_Instruction_
Retype the records below, beginning with the line that contains "This screenshot has" and continuing through the line that contains "Click the Fragplace". Leave the pictures out of your answer.

_Data extract_
_ _ _

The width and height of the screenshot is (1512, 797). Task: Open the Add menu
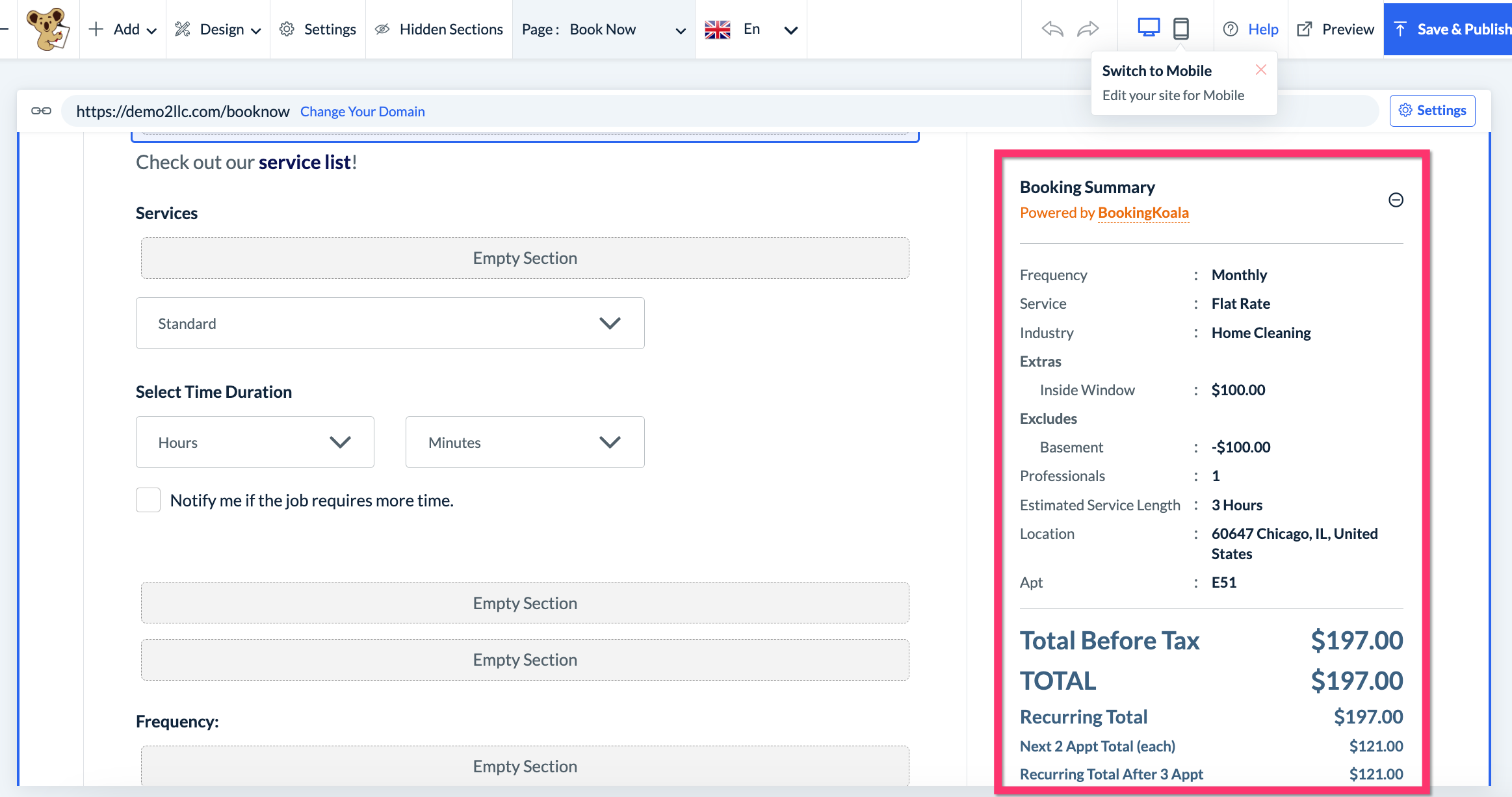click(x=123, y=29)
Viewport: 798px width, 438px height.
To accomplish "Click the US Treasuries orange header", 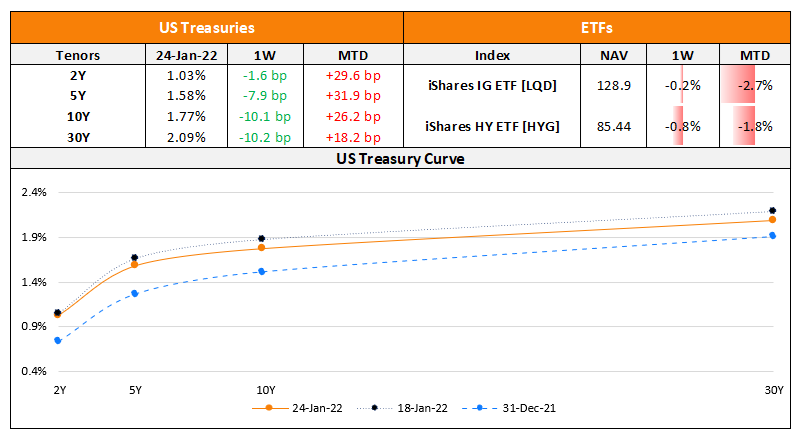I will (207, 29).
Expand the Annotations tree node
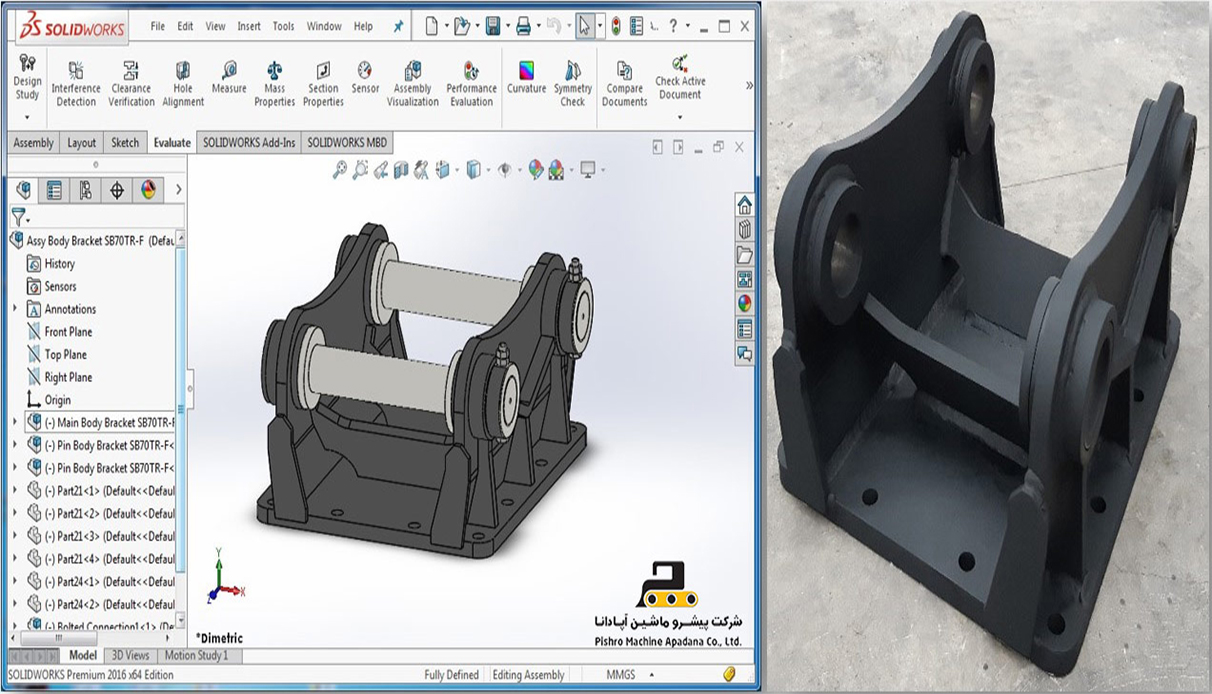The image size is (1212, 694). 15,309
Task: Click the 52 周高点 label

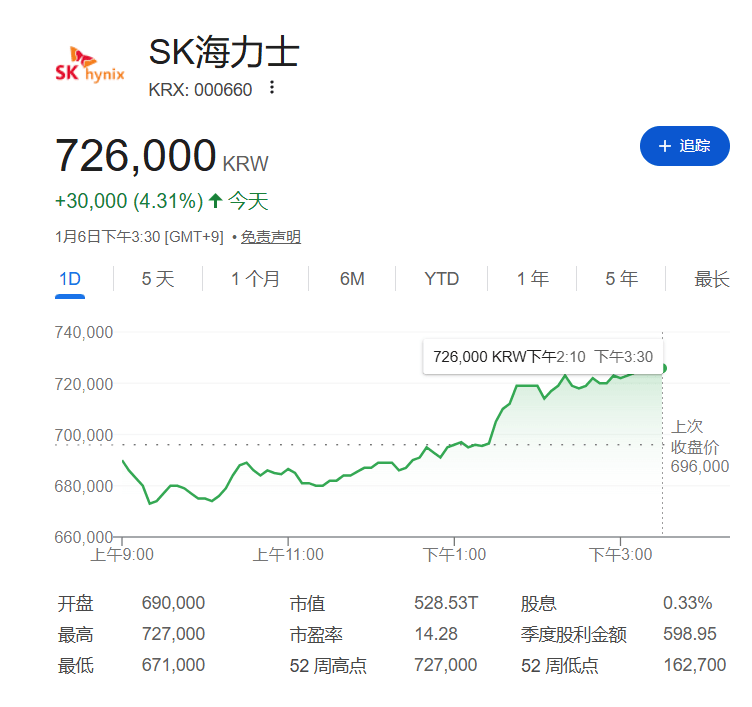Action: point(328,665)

_ _ _

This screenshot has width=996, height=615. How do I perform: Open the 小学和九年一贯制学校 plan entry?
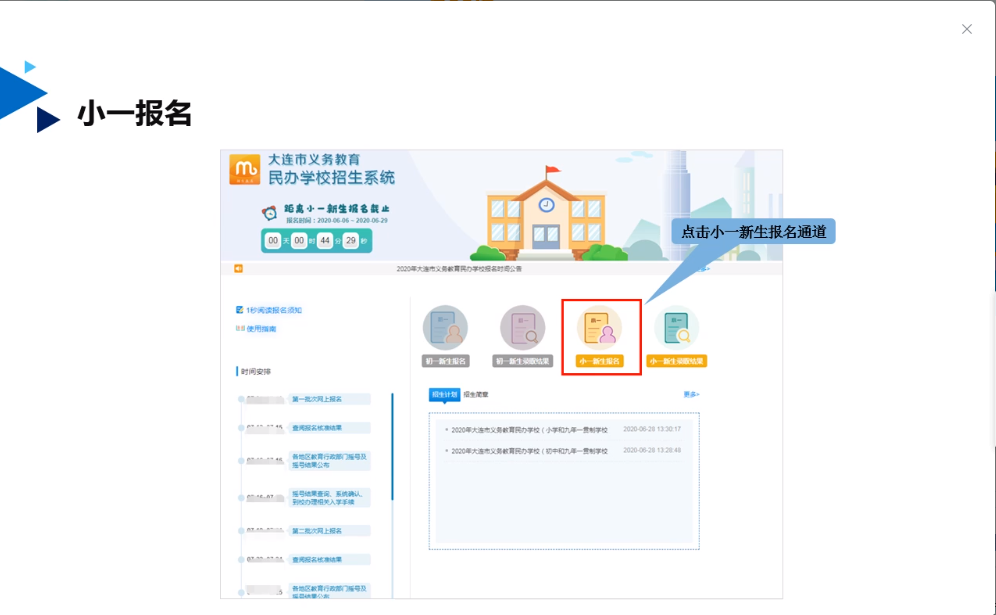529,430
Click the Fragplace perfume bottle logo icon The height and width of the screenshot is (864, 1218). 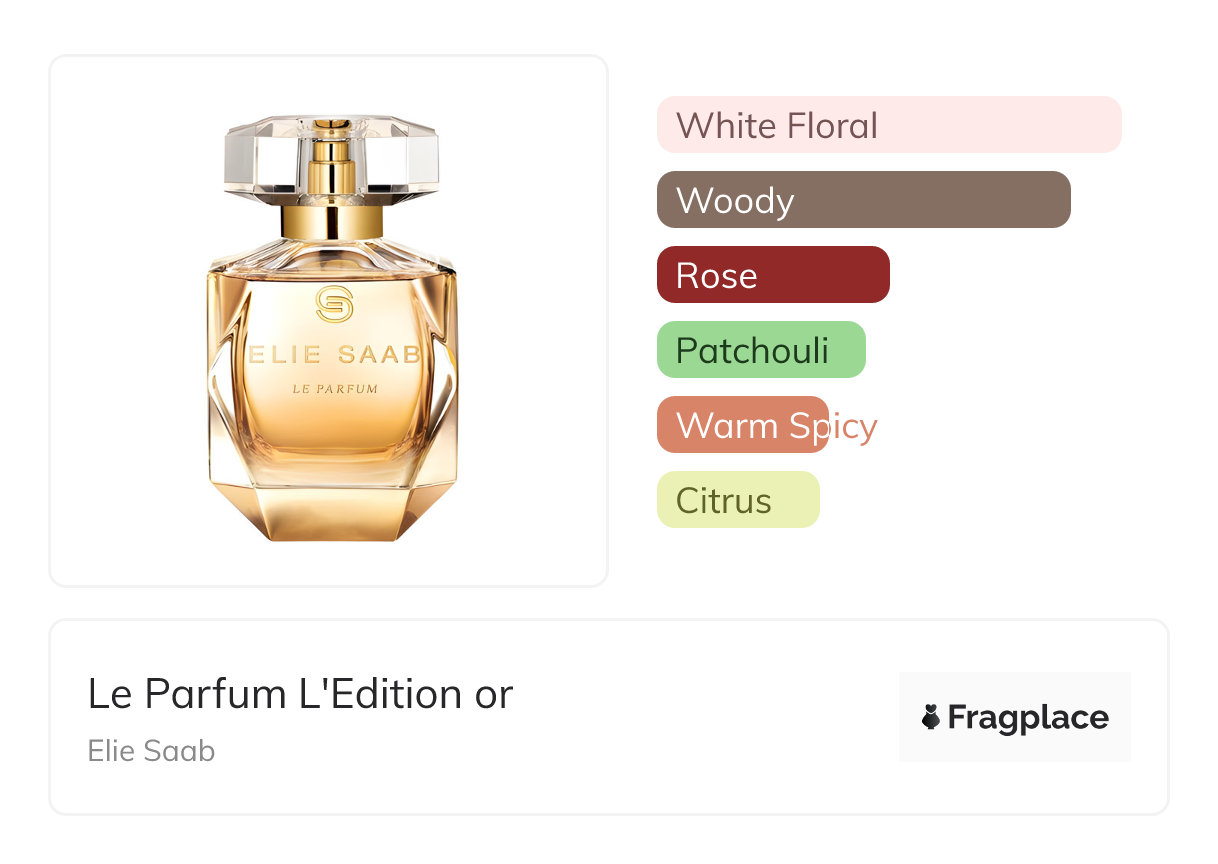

_ _ _

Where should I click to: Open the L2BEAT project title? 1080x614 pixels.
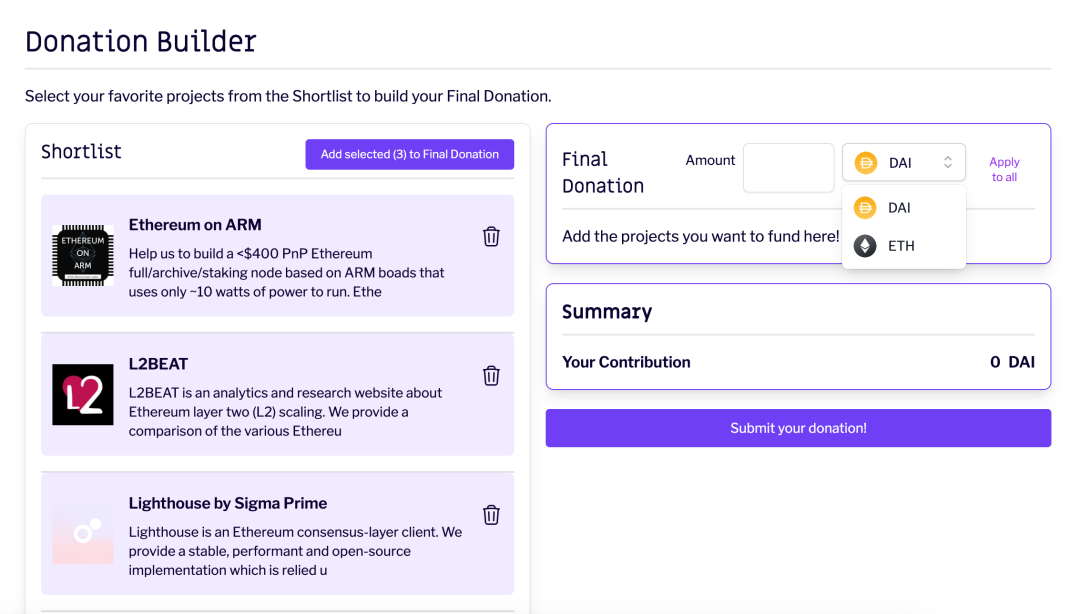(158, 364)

_ _ _

_Reply to the task_
This screenshot has width=996, height=615. How do I perform: Open the 小学和九年一贯制学校 plan entry?
529,430
Click the Fragplace perfume bottle logo icon The height and width of the screenshot is (864, 1218). 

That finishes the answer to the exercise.